Now that I am 21, I am becoming gradually more aware of how much I mistreated my mother growing up. Like many teenage daughters (or at least, many teenage daughters in pop culture) I often behaved terribly towards my mum. I saved my most selfish, most brutal, must insensitive moods for her. Perhaps what was even worse than this was the fact that I would never dream of treating someone else in the same way. I wish I could apologise properly for the way teenage me treated my mum, but I think that it is hard for me at this age to really make up for what I put her through. I have always had the shortest temper when dealing with her, and all of the cruellest, most unkind words that have left my mouth were directed at her. 

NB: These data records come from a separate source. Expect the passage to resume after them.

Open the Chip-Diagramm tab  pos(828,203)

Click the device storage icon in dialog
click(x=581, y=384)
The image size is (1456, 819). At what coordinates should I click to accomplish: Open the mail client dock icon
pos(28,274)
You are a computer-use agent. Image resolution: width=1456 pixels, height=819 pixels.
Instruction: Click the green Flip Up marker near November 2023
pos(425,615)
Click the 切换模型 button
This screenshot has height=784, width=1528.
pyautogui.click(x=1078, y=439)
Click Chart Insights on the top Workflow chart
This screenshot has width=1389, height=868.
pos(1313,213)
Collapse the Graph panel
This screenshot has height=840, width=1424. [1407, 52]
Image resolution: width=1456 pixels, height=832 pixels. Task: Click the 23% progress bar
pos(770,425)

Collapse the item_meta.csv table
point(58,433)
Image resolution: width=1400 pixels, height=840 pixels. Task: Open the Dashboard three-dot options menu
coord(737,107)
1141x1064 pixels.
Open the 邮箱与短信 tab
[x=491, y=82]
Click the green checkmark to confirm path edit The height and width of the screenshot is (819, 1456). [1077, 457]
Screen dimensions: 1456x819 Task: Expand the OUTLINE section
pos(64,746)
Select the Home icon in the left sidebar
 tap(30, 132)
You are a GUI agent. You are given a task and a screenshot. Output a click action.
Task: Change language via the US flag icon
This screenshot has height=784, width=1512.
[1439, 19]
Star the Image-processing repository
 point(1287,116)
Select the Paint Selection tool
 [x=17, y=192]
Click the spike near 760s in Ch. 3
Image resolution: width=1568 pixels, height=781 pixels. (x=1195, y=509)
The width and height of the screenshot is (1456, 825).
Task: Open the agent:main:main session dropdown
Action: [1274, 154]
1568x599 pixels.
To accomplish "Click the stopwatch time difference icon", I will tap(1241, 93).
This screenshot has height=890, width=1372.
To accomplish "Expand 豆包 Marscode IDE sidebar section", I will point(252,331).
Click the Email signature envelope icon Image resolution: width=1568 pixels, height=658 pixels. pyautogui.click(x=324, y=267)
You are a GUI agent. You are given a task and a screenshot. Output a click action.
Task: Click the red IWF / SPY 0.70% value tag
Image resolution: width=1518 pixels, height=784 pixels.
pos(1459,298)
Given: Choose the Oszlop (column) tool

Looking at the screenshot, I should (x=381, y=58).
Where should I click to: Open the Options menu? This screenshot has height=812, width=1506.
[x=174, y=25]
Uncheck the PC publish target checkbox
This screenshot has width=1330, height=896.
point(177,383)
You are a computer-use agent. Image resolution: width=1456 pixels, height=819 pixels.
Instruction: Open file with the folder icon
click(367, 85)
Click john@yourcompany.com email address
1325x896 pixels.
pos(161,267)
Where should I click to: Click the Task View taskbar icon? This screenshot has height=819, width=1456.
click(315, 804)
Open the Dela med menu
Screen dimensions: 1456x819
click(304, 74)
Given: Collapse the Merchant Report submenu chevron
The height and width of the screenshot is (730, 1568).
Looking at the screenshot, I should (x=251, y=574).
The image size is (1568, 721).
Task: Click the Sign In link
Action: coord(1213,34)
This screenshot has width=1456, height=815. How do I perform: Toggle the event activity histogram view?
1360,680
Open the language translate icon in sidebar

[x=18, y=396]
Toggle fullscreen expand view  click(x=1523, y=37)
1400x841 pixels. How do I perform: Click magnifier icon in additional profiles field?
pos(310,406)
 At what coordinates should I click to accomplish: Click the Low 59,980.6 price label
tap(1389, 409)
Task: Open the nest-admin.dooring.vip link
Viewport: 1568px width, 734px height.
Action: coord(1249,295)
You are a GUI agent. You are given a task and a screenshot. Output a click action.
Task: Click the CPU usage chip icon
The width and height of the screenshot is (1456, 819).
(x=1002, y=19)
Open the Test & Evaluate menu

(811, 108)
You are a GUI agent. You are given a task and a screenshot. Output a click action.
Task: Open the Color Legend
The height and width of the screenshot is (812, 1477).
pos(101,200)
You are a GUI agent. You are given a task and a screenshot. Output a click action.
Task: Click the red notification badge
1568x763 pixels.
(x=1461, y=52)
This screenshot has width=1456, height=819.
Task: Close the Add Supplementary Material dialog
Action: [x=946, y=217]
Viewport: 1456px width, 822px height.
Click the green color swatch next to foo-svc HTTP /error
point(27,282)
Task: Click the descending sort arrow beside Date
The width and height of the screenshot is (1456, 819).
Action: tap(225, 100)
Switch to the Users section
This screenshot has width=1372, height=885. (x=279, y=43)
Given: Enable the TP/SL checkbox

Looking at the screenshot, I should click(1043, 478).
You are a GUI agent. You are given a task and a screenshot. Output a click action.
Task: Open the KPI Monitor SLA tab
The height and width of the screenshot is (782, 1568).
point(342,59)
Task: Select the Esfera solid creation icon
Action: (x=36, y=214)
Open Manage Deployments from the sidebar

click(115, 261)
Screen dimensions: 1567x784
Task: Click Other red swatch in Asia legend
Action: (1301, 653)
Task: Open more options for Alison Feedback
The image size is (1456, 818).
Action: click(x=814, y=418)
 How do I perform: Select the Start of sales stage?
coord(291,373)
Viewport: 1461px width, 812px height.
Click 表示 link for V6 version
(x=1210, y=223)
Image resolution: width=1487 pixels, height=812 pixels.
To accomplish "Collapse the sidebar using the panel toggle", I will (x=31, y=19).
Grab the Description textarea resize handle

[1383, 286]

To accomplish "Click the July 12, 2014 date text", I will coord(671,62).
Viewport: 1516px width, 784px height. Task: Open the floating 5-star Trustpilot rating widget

Of course, she would fight back. As her daughter she held me to a higher standard than anyone else, and she wanted me to exceed her in every way. She wants me to be kinder, more selfless, more hard-working than she was, and she wants me to care about my studies and my artistic talents because she feels she neglected hers. She wants me to be healthier and, most of all, she wants me to be happier. I was able to perceive all these wants from a fairly young age, but I wasn’t able to fully understand them. I decided that my mum didn’t like me very much; this was the easiest reason for her to be so critical of me, and so it was my accepted reason. I fought back – I was deliberately unkind to her, disobedient, and different to her. I would choose different books to those she recommended, wore clothes that she didn’t like, neglected the academic subjects that she wanted me to excel in. Then over time, I began to read the books she always talked about. I surprised myself by loving them. I have started wanting her approval on any clothes I buy, which is the opposite of 15-year-old me who would deliberately pick clothes she would disapprove of, thinking that her disapproval made them cooler. I want to make her proud, which is something I have always wanted, but I now understand that her pride in me will be harder to achieve than someone else’s because her standard for me has been set so high. And if I ever felt criticised by her, or misunderstood, I always felt an overwhelming, unimaginable amount of unconditional love. Again, it has taken me some time to understand the value of that. 

My mother adores my brother, and I know she thinks my father is the best human she could ever meet. We both make fun of their selfless caring nature, but when it comes down to it, she always tells me to be more like my father. She’s right, there’s a lot I can learn from him and I hope to become like him in many ways. But she doesn’t give herself enough credit. She doesn’t hold herself up as a hero for her children, she doesn’t consider the fact that she is the person I want to be most like. I wish she could see herself as I do. As a child, as a teen, I couldn’t see past our similarities and I resented her for wanting me to be better. But now I cling to anything we have in common, and I want to be the person that she thinks I can become.

The purpose of this piece was not to attempt to prove that my mum is, indeed, the strongest woman in the world. It was to point out that for those of us lucky enough to have mothers that we can view in such a positive light, it is truly a beautiful thing that we are still able to hold up as our hero this woman that we know better than anyone else in the world. We see her at her weakest and her strongest, we often put her flaws under a magnifying glass (as children tend to do with their parents), but we still place her on a pedestal that she is unlikely to fall from, because after all, we know her too well to falsely idolise. My mother would object to me devoting a whole piece to her, and will surely list all the more worthy candidates for my admiration. She’s missing the point. I’m so lucky to have such an empowered woman as my mother, so there’s no one more deserving of my appreciation and respect.